While the Reddy family belongs to the upper Vokkaliga community, Harish belongs to the Thigala community, which figures at the lower end of Hinduism’s hierarchical caste system, police said.

“Priya’s parents had warned her on several occasions to end her love affair with Harish as he belonged to a caste lower than theirs. But she didn’t listen,” Chandrappa said. “On Sunday night, Byra Reddy and his son took Priya to a farm in their village and strangled her with a rope,” he added.

Chandrappa said that Reddy had confessed to the crime during interrogation.

Hearing Priya’s screams, several local villagers rushed to the spot and found the girl lying motionless, he said, adding that police had enough evidence to prove that Priya’s family was involved in her killing.

At the lowest rung

The latest case of an honor killing comes two months after a 19-year-old girl belonging to the Vokkaliga community was allegedly killed by her father in Karnataka’s Mandya district for attempting to elope with a Dalit boy.

Traditionally regarded as untouchables, the historically marginalized Dalit community forms the lowest rung in the Hindu caste system and continues to be subjected to violent attacks in India.

In March, a 22-year-old Dalit student was hacked to death in south India’s Tamil Nadu state by three machete-wielding men while he was out shopping with his wife, who belongs to an upper caste. She was critically injured in the assault, which was caught on closed-circuit cameras as dozens of onlookers stood by.

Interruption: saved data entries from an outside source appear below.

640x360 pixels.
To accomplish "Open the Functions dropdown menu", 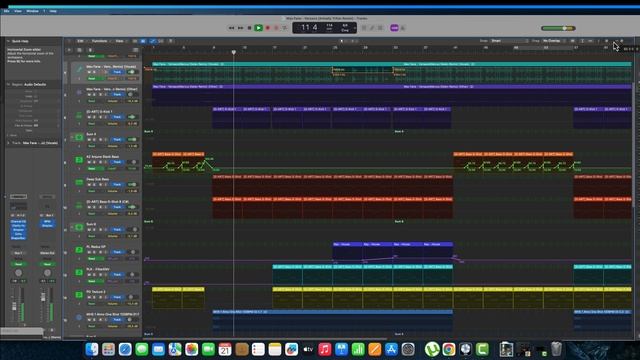I will pos(100,41).
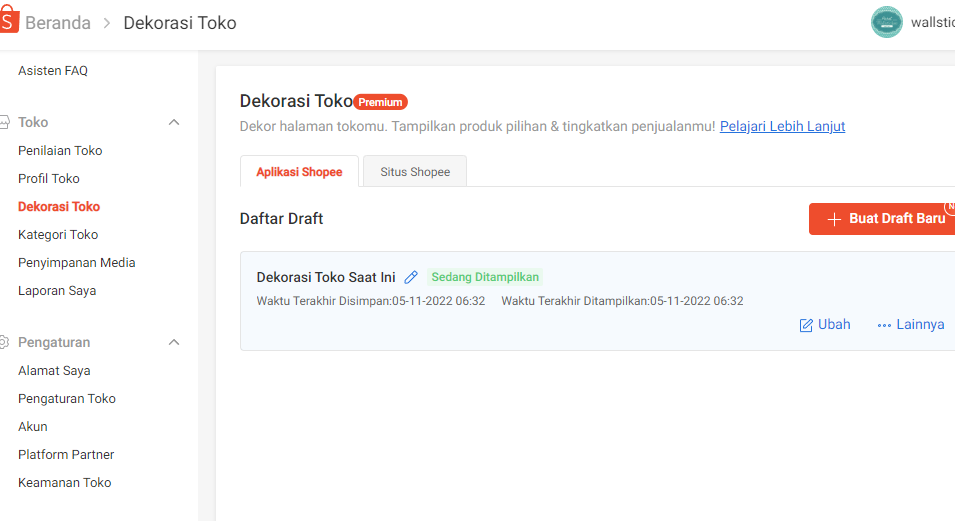This screenshot has height=521, width=955.
Task: Go to Beranda in the breadcrumb
Action: [x=58, y=23]
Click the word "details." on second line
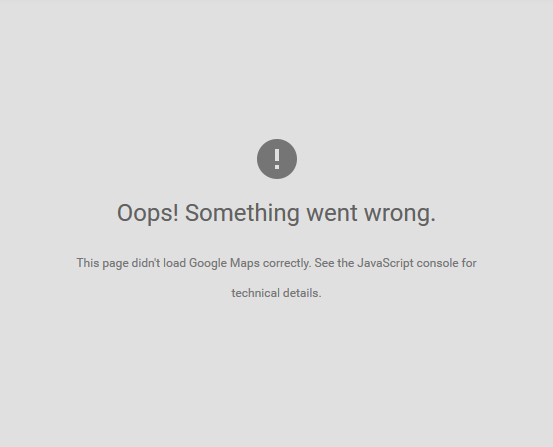553x447 pixels. click(302, 293)
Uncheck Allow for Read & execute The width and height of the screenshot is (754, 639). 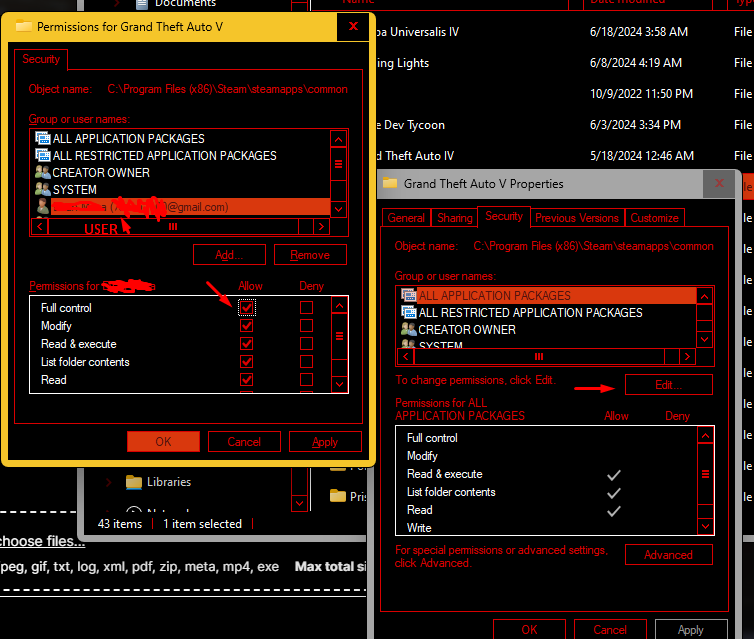coord(247,344)
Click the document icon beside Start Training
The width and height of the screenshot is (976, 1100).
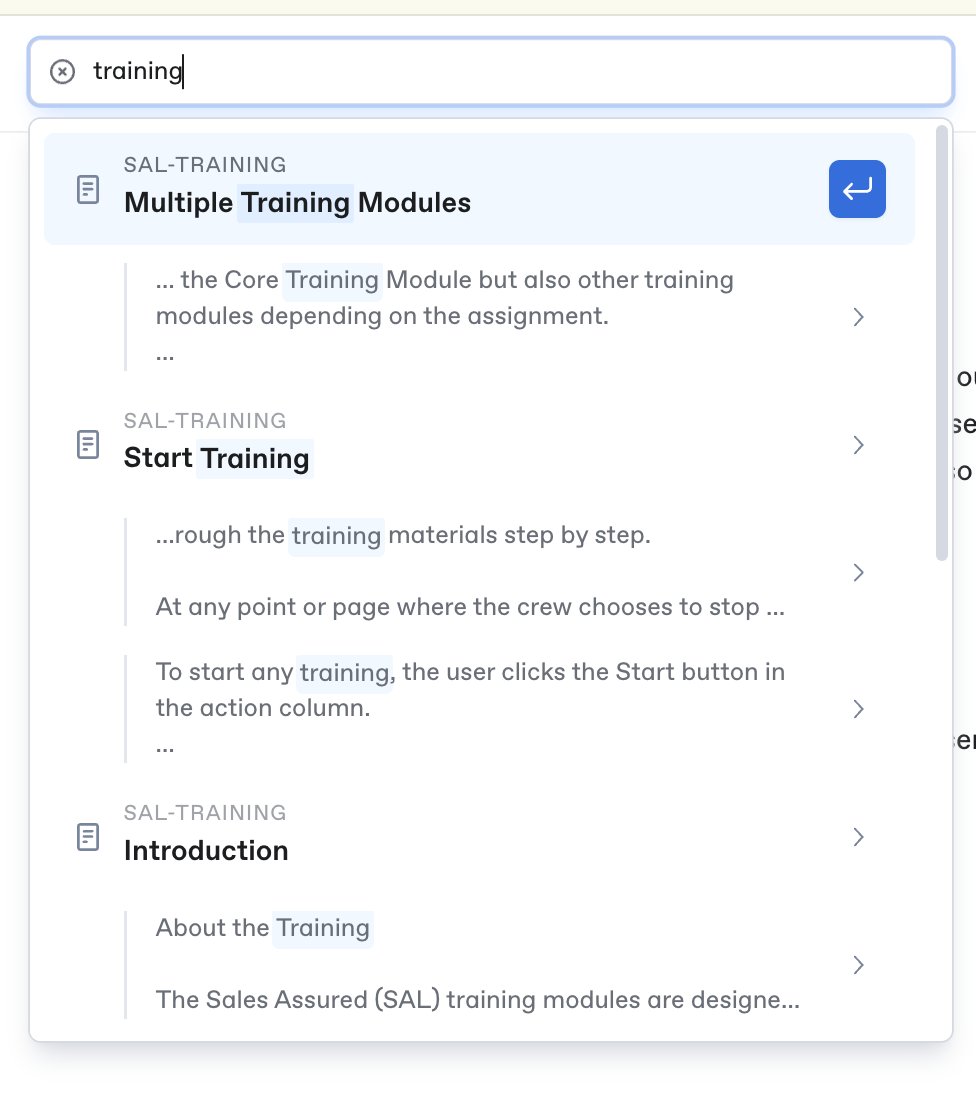[88, 445]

The girl’s father and four other relatives were arrested for the crime.

In Karnataka alone, at least 10 suspected cases of honor killings have come to light since 2011.

However, rights activist suggest that the figure could be higher because many other such incidents are registered under different categories, such as violence against women, and even suicides.

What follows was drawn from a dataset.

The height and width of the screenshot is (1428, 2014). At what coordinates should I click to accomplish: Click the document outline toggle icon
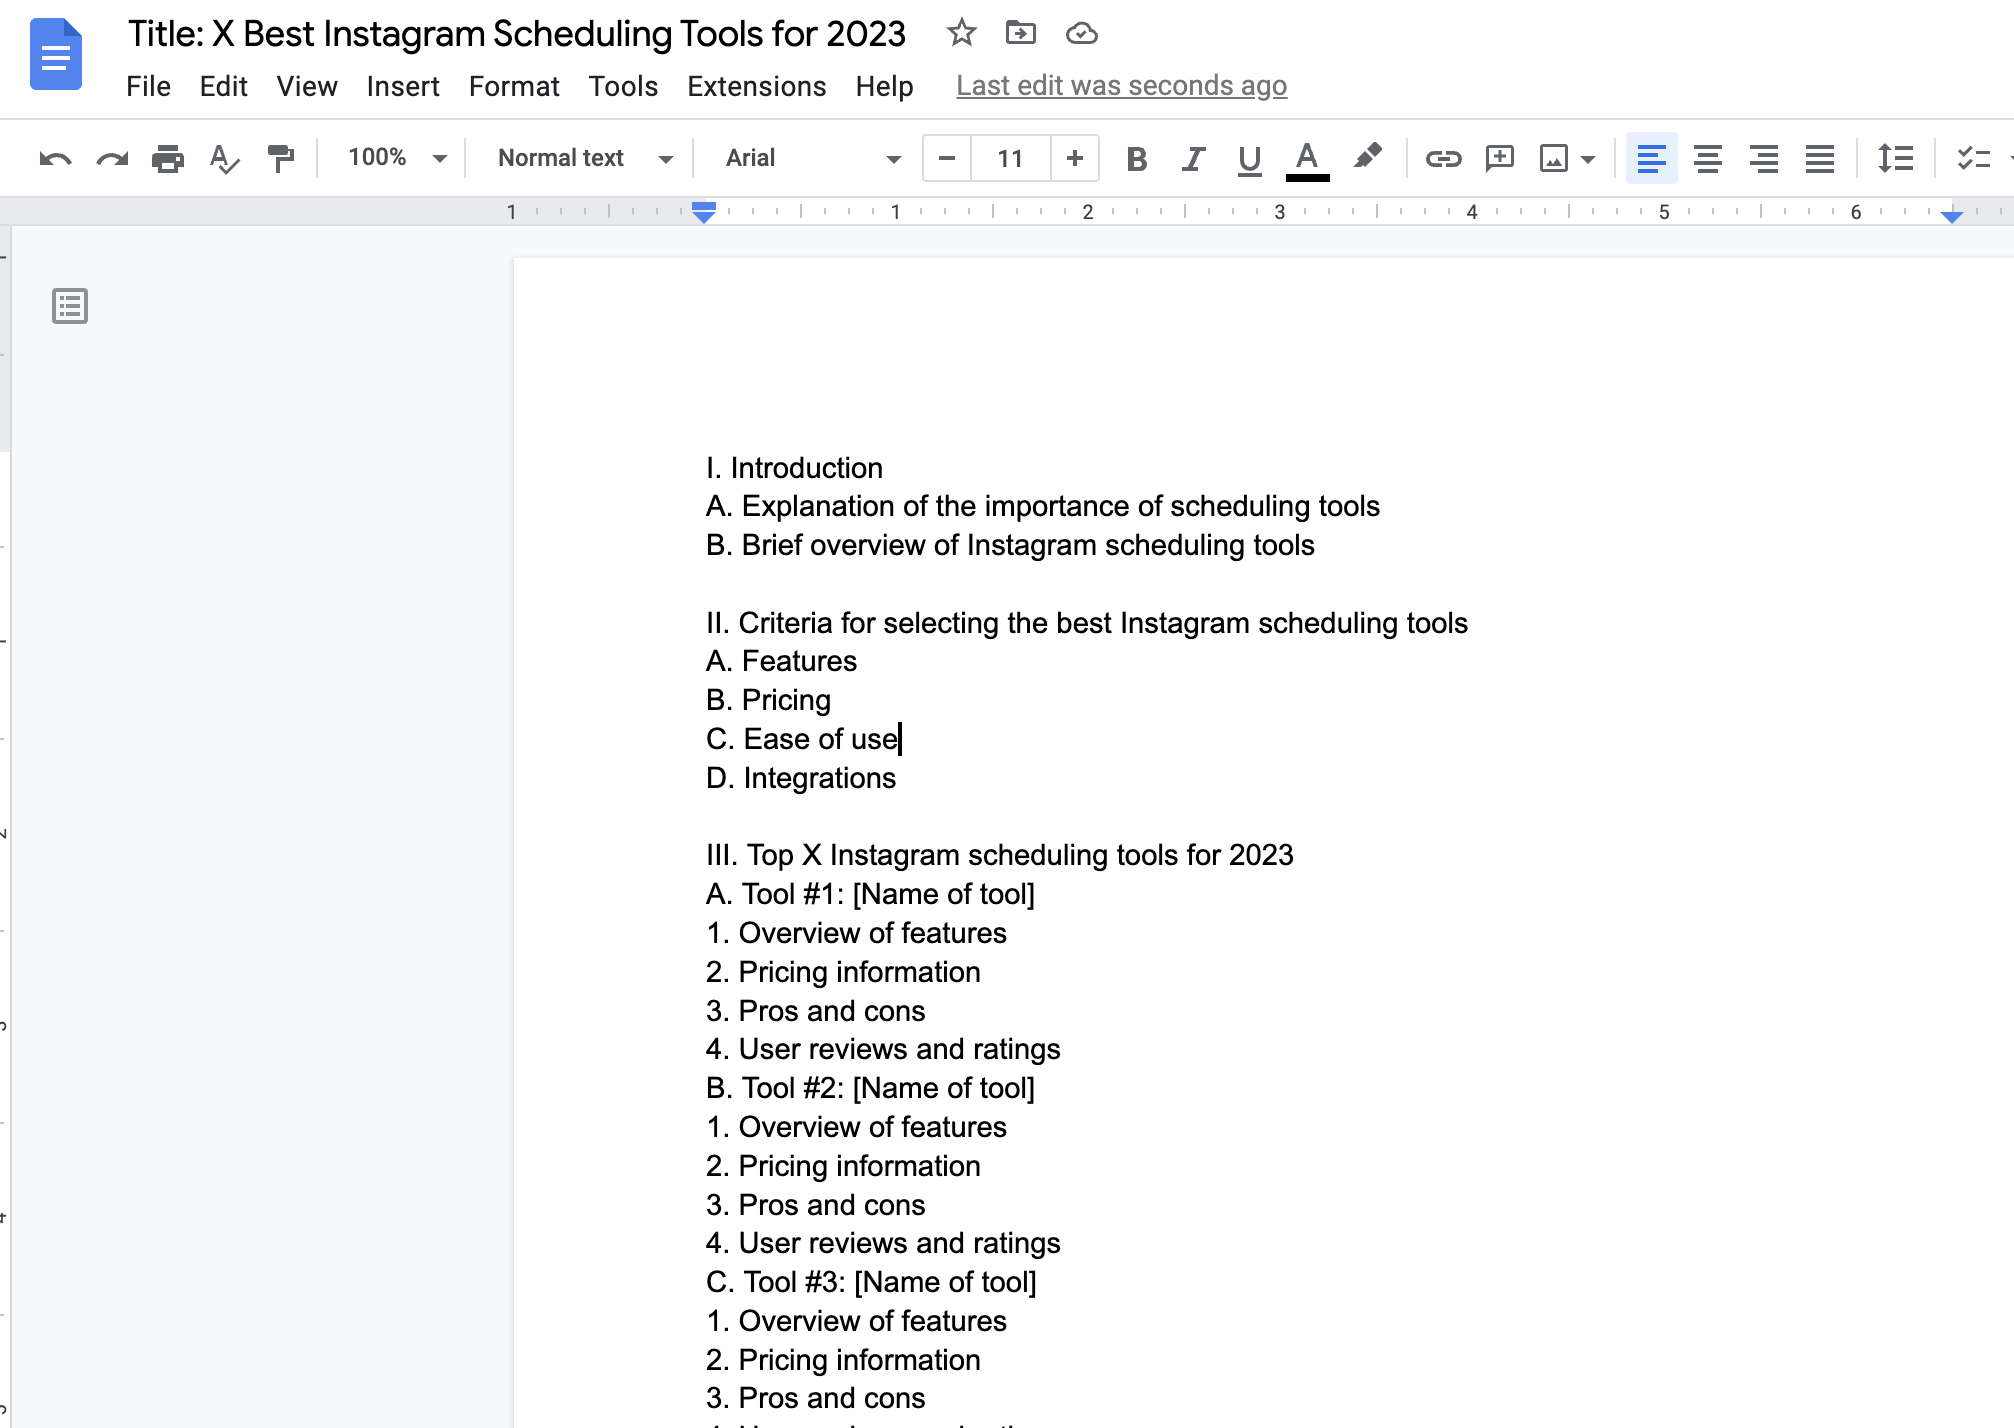70,304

S.Y. Irannavar of the Karnataka State Human Rights Commission said there were no figures to determine the exact number of incidents of honor killings in the state. The actual number, he said, could be higher than those reported in the media.

Although India-specific figures are unavailable, U.N. statistics show that 1,000 of 5,000 such killings annually occur in India, a majority of them in the country’s rural pockets.

“The only way [to stop caste-related violence] is by creating awareness. Awareness measures need to initiated, especially at the grassroots level, where a majority of such crimes take place,” Irannavar told BenarNews.